### [TASK INSTRUCTIONS]
In the records below, find the line with "Click the info icon beside Course Title" and the line with "599x375 pixels.". Print both exactly, along with every line between them, and no other line.

### [PROVIDED DATA]

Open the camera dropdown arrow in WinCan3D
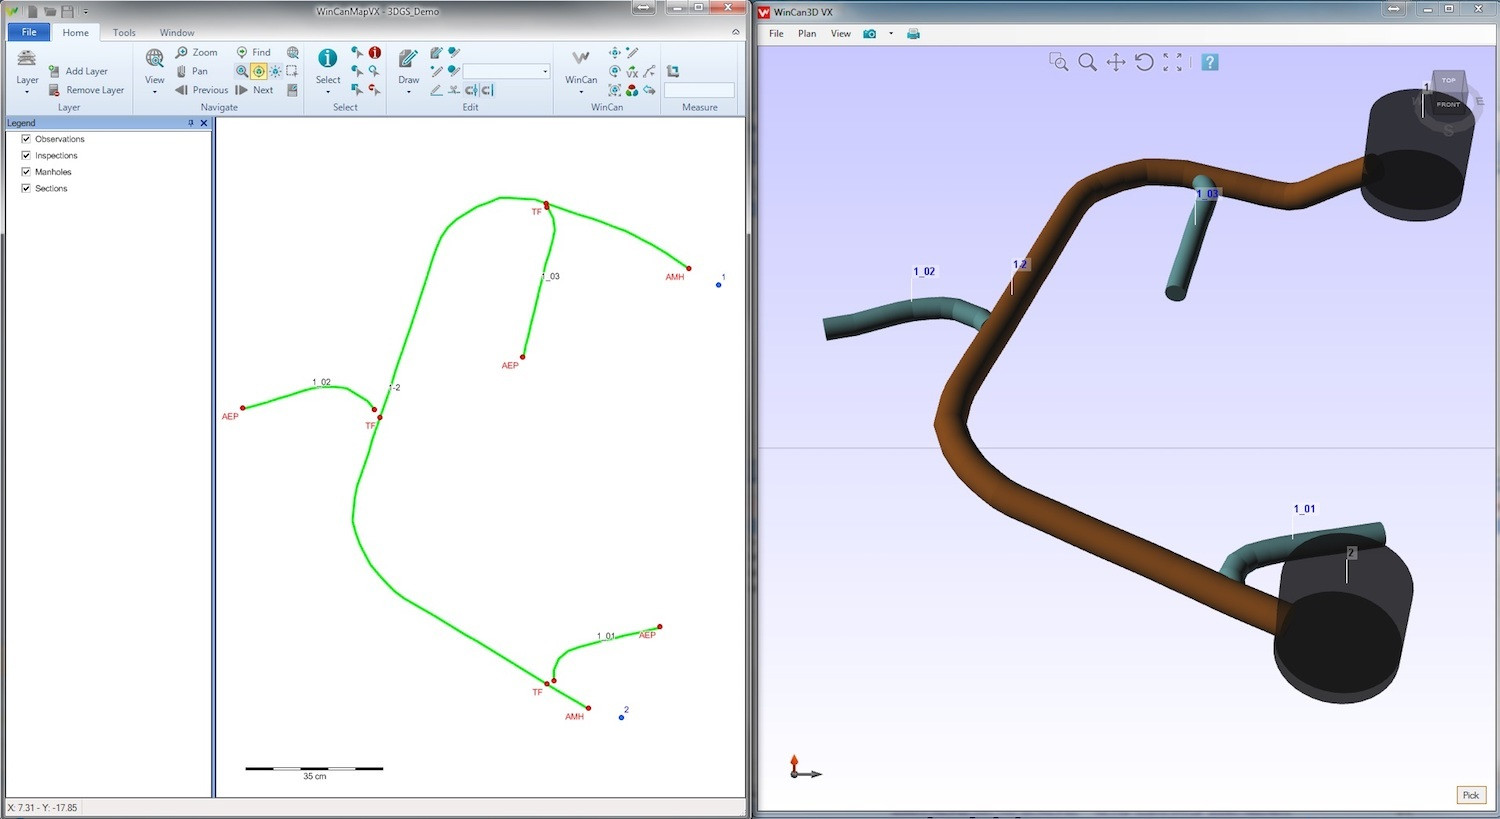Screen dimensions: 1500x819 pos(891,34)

...

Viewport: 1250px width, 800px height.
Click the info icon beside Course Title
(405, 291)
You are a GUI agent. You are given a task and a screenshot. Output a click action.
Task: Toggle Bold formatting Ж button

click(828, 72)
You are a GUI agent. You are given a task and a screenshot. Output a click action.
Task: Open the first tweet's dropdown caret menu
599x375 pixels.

### [ANSWER TO THIS PROBLEM]
Click the info icon beside Course Title
(405, 291)
You are a GUI agent. You are given a task and a screenshot. Output a click action.
Task: Toggle Bold formatting Ж button

click(828, 72)
You are a GUI agent. You are given a task and a screenshot. Output a click action.
Task: Open the first tweet's dropdown caret menu
599x375 pixels.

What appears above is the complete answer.